All errors return a JSON body with an error field and a human-readable message.
| Status | Meaning | Common Cause |
|---|---|---|
| 400 | Bad Request | Missing or invalid parameters (e.g., invalid URL) |
| 401 | Unauthorized | Missing or invalid API key |
| 402 | Payment Required | Insufficient credits for this request |
| 403 | Forbidden | Domain blocked by content policy or robots.txt |
| 404 | Not Found | Endpoint or crawl job not found |
| 429 | Too Many Requests | Rate limit exceeded, check Retry-After header |
| 500 | Internal Server Error | Something went wrong on our end |
{
"error": "insufficient_credits",
"message": "This request requires 2 credits but you only have 1 remaining.",
"request_id": "req_c3d4e5f6"
}
Every API call costs credits. Credits never expire and can be topped up anytime. New accounts receive 500 free credits on signup — plus 500 bonus credits for sharing hintrix on X/Twitter.
| Action | Credits |
|---|---|
| /v1/scrape (content only) | 1 |
| /v1/scrape (audit only) | 1 |
| /v1/scrape (content + audit) | 2 |
| /v1/audit | 2 |
| /v1/extract | 2 |
| /v1/crawl — content mode | 1 per page |
| /v1/crawl — content + audit mode | 2 per page |
| /v1/batch | same as /v1/scrape per URL |
| JS rendering | included (no extra cost) |
| Screenshot add-on | +1 per request/URL |
JS rendering is included at no extra cost. For example: scrape = 1 credit. Scrape with audit = 2 credits. Crawl with content+audit = 2 credits per page. All of the above with full JS rendering costs the same. Credits for crawl jobs are pre-deducted and unused credits are refunded on completion.
Examples for the /v1/scrape endpoint with audit mode in multiple languages.
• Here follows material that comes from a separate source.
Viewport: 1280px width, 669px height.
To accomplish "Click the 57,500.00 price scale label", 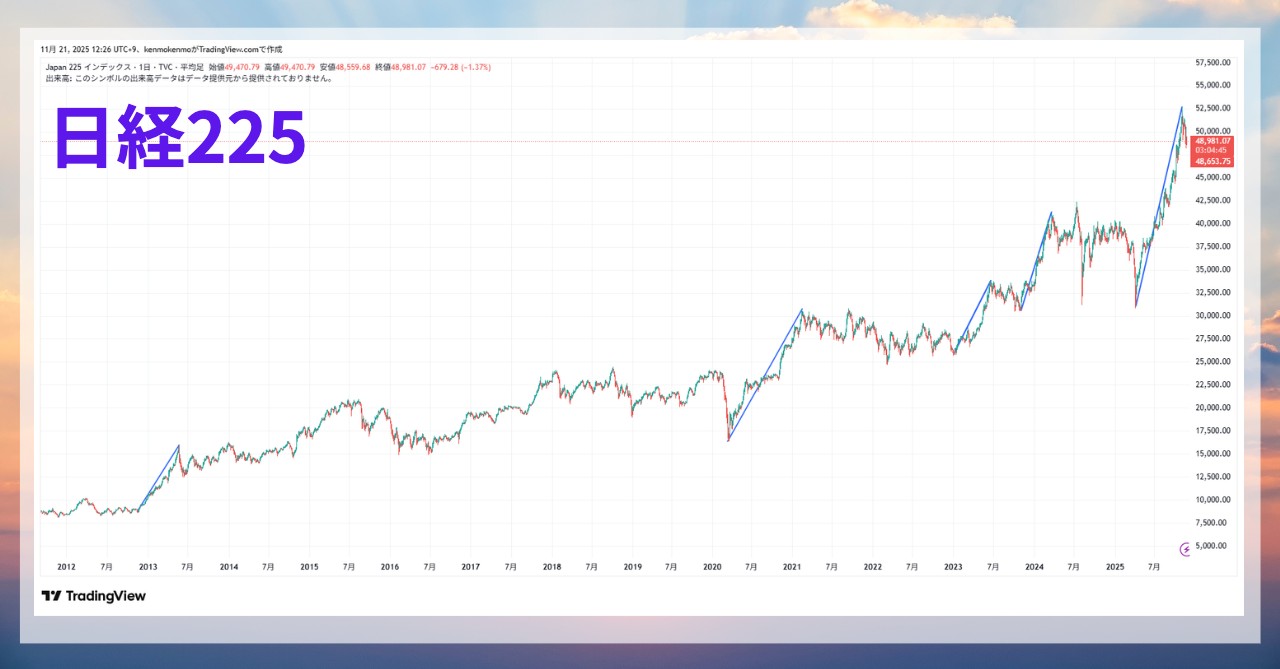I will 1212,62.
$ curl -X POST https://hintrix.com/v1/scrape \ -H "Content-Type: application/json" \ -H "X-API-Key: hx_live_sk_your_key_here" \ -d '{ "url": "https://example.com", "mode": ["content", "audit"], "include_links": true }'
import requests response = requests.post( "https://hintrix.com/v1/scrape", headers={ "Content-Type": "application/json", "X-API-Key": "hx_live_sk_your_key_here", }, json={ "url": "https://example.com", "mode": ["content", "audit"], "include_links": True, }, ) data = response.json() print(data["content"]["markdown"]) print(f"GEO Score: {data["audit"]['geo_score']}") for issue in data["audit"]["issues"]: print(f" [{issue['severity']}] {issue['title']}") print(f" Fix: {issue['fix']}")
const response = await fetch("https://hintrix.com/v1/scrape", { method: "POST", headers: { "Content-Type": "application/json", "X-API-Key": "hx_live_sk_your_key_here", }, body: JSON.stringify({ url: "https://example.com", mode: ["content", "audit"], include_links: true, }), }); const data = await response.json(); console.log(data.content.markdown); console.log(`GEO Score: ${data.audit.geo_score}`); data.audit.issues.forEach((issue) => { console.log(` [${issue.severity}] ${issue.title}`); console.log(` Fix: ${issue.fix}`); });
hintrix provides a Model Context Protocol (MCP) server for native integration with AI coding tools like Claude Code, Cursor, and Windsurf.
Add to your ~/.claude/settings.json:
{
"mcpServers": {
"hintrix": {
"type": "sse",
"url": "https://hintrix.com/mcp/sse",
"headers": {
"X-API-Key": "hx_live_sk_your_key_here"
}
}
}
}
Add to your .cursor/mcp.json in your project root:
{
"mcpServers": {
"hintrix": {
"type": "sse",
"url": "https://hintrix.com/mcp/sse",
"headers": {
"X-API-Key": "hx_live_sk_your_key_here"
}
}
}
}
Once configured, your AI assistant can use hintrix tools directly: scrape URLs for context, audit pages, extract data, and crawl domains — all within your coding workflow.